A pesquisadora terminou sua apresentação, na qual foram destacados diversos outros aspectos sobre o adoecimento mental no trabalho, com uma notícia importante: segundo ela, a OIT está em fase final de elaboração de uma ferramenta que deve ser utilizada pela fiscalização do trabalho no que se refere às doenças psíquicas. "Trabalhamos nisso há dois anos. Será uma ferramenta direcionada à inspeção do trabalho, mas muito útil aos juízes também. O relatório será publicado neste ano e deve ser disponibilizado em português", comemorou.
Debate no Brasil
Após a exposição da jurista canadense, foi a vez da professora Edith Seligmann apresentar brevemente alguns aspectos sobre as doenças psíquicas no Brasil. Segundo ela, o reconhecimento das doenças mentais em geral e das geradas pelo trabalho está em transformação no país. "Em 2006 o INSS tinha apenas 612 diagnósticos relacionados a doenças psíquicas do trabalho. Pulou para 6,7 mil, aproximadamente, em 2007, quando criaram o Nexo Técnico Epidemiológico", destacou. "Foi constatado que as ocorrências eram muito maiores em diversas categorias, como a dos bancários. O Nexo Técnico Epidemiológico facilitou o reconhecimento para o trabalhador", salientou.
Um aspecto relevante observado no Brasil, segundo a médica, é o chamado presenteísmo, quando as pessoas não se ausentam do trabalho, mas estão doentes. "Às vezes uma pessoa tem Ler-Dort, mas não se ausenta do trabalho e acaba se deprimindo, gerando uma doença psíquica, a partir do enfrentamento que precisa fazer para ter sua doença reconhecida", exemplificou. "Por isso não é possível medir as ocorrências de doença psíquica apenas pelas ausências. Existem trabalhadores doentes mentalmente e que estão trabalhando", lembrou.

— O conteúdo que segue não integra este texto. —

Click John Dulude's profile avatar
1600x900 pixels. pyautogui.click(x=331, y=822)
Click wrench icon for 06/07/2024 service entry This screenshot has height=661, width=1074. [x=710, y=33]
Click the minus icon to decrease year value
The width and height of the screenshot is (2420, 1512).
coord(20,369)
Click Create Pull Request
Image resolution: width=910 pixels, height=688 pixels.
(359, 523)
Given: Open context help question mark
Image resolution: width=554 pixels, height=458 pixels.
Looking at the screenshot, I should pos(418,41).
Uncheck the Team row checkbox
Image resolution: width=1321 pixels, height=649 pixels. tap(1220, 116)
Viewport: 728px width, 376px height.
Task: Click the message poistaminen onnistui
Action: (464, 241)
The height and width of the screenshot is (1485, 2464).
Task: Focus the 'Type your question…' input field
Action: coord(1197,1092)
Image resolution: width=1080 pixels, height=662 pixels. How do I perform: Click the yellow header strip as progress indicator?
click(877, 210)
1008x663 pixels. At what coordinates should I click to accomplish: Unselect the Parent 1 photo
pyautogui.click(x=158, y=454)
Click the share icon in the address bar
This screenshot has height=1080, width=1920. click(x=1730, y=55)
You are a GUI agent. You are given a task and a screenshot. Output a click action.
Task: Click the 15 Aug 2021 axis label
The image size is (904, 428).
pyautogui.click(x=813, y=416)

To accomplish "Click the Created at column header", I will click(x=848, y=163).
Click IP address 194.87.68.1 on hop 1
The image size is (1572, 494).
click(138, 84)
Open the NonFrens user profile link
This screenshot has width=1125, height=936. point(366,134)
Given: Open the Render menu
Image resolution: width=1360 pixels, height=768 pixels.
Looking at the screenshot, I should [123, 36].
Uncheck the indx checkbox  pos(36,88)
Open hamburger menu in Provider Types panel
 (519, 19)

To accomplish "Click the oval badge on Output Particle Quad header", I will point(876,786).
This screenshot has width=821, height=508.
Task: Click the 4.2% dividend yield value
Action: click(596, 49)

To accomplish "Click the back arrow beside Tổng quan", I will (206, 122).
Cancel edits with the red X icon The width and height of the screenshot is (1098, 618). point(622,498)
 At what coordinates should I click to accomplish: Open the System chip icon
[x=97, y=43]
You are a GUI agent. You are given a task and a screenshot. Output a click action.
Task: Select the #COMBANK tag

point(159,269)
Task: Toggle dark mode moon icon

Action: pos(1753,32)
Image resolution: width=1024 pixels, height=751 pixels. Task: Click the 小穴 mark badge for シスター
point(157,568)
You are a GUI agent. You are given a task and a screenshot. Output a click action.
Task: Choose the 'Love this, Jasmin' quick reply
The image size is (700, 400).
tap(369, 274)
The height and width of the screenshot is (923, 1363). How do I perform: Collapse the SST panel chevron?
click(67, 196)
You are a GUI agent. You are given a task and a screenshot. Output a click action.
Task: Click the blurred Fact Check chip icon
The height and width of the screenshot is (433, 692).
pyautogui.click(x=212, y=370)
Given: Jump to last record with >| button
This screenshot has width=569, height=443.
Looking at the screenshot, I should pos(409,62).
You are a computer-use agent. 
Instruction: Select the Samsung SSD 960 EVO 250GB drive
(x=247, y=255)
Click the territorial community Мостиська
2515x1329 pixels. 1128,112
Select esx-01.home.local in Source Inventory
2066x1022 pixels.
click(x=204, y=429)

Segundo a especialista, o que o Brasil necessita fazer com urgência é adotar a mesma conduta que a União Europeia tem adotado nos últimos anos. "Ou seja, levantar o problema. Propor detecção precoce, descobrir os locais e as condições de trabalho onde mais ocorrem adoecimentos e estimular os empregados a procurarem ajuda diante dos sintomas", explicou. "E também propor aos empregadores mudanças na forma de organizar o trabalho", concluiu.